Fate and Free Will Quotes Page 1
How we cite our quotes:
Supposedly, he had a great-great-grandfather who had stolen a pig from a one-legged Gypsy, and she put a curse on him and all his descendants. Stanley and his parents didn't believe in curses, of course, but whenever anything went wrong, it felt good to be able to blame someone. (3.11)
Hmm, we're not so sure about this one. The narrator tells us here that Stanley and his parents don't believe in the curse, but it sounds like do believe in it when they want to, right? Is this fair?
Kate Barlow didn't actually kiss Stanley's great-grandfather. That would have been really cool, but she only kissed the men she killed. Instead, she robbed him and left him stranded in the middle of the desert.
"He was lucky to have survived," Stanley's mother was quick to point out." (3.31-32)
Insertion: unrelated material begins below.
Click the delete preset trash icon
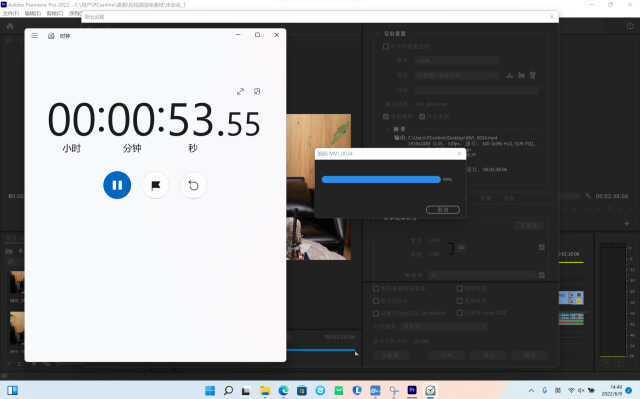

Shmoop is all about looking at things from multiple perspectives. And that's exactly what Stanley's mom does here. The events of the first Stanley Yelnats' life (or anyone else's life for that matter) can actually be seen as either lucky or unlucky, depending on your point of view.
Stanley couldn't help but think that there was something special about the shoes, that they would somehow provide the key to his father's invention. It was too much of a coincidence to be a mere accident. Stanley felt like he was holding destiny's shoes. (6.30)
Stanley – philosopher that he is – always seems to be looking for meaning in the things that happen in his life. "Destiny," like the curse, gives him a way to understand things that are beyond his control.